Mais le plus important est de comprendre que la lutte contre les discriminations dans le sport, et en particulier dans le football, est l’affaire de tous. Le capitaine de l’équipe d’Amiens a eu une attitude exemplaire. Bravo. En amont, comme en aval des incidents, il faut rappeler que tout le monde a un rôle à jouer : des protocoles existent, des guides de bonnes pratiques. Cela concerne l’ensemble des acteurs du football professionnel (clubs, Ligue, arbitres), des pouvoirs publics, de la société civile.

La réglementation sportive doit être également appliquée : elle prévoit des sanctions à l’encontre des auteurs, mais aussi pour les clubs qui ne « joueraient pas le jeu » (jusqu’au retrait de points). L’arsenal législatif a été étoffé, à plusieurs reprises depuis 1984, permettant des sanctions contre les auteurs, voire des associations et groupements de fait de supporters. Dans certains sports, le règlement doit être encore complété.

Ce qui compte, c’est la dynamique, la volonté, l’état d’esprit sur la durée. C’est ce qui doit être mesuré pour les personnes morales sur le plan réglementaire et judiciaire. C’est ce qui doit prévaloir en amont. Plutôt que d’agir par peur du gendarme, chercher à défendre les valeurs attribuées de façon automatique au sport. Ces valeurs qui peuvent avoir une puissance si forte dans le sport et par le sport, si et seulement si l’on se donne la peine de les défendre, de les partager, avec toute la pédagogie, le courage, la constance, la détermination, la sincérité, nécessaires.
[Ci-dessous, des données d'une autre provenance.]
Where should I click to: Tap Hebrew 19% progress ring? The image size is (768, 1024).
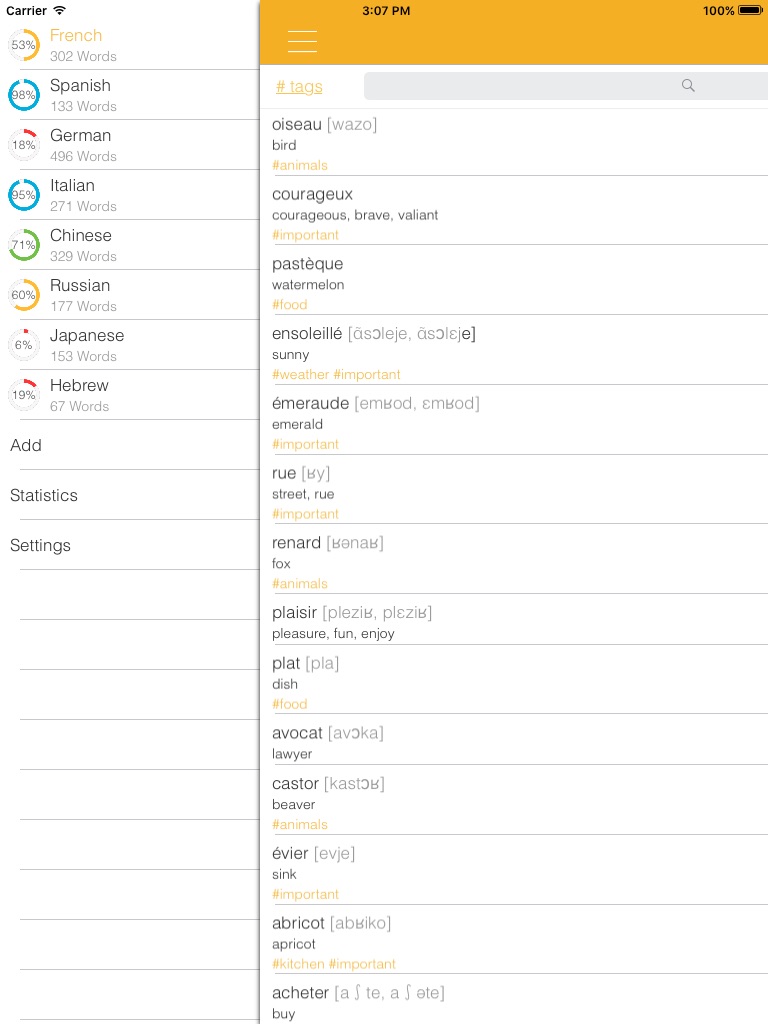tap(24, 395)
Des T-shirts avec de beaux slogans, c’est bien mais l’on peut faire beaucoup mieux. Faire des campagnes de communication avec le mouvement sportif, les pouvoirs publics, voire les sponsors, c’est en revanche utile ; si cela porte sur des messages d’information, d’éducation civique au sens large, pour accompagner une action de fond sans complicité ni complaisance avec des groupes de « pseudo-supporters ».  Il faut sensibiliser les jeunes joueurs, le grand public, défendre et protéger les victimes, mais aussi former l’ensemble des acteurs à cette question.

Car le football, s’il est bien protégé, peut tant nous apporter. Ce fut le cas l’été dernier avec nos champions du monde. Cela devrait l’être avec la Coupe du Monde féminine, organisée en France, cet été.

Rappelons aux politiques qu’il s’agit alors d’utiliser le levier des formidables parcours de nos championnes et champions, sans l’instrumentaliser. Rappelons aussi qu’au-delà des personnes morales, de nos représentants politiques, des joueurs professionnels, chacun d’entre nous a un rôle à jouer, un travail à faire pour combattre ses propres préjugés, pour être un vrai supporter ou une vraie supportrice, soutenir comme il se doit son équipe favorite, et ainsi célébrer et profiter pleinement de ce partage inégalable que permet le football.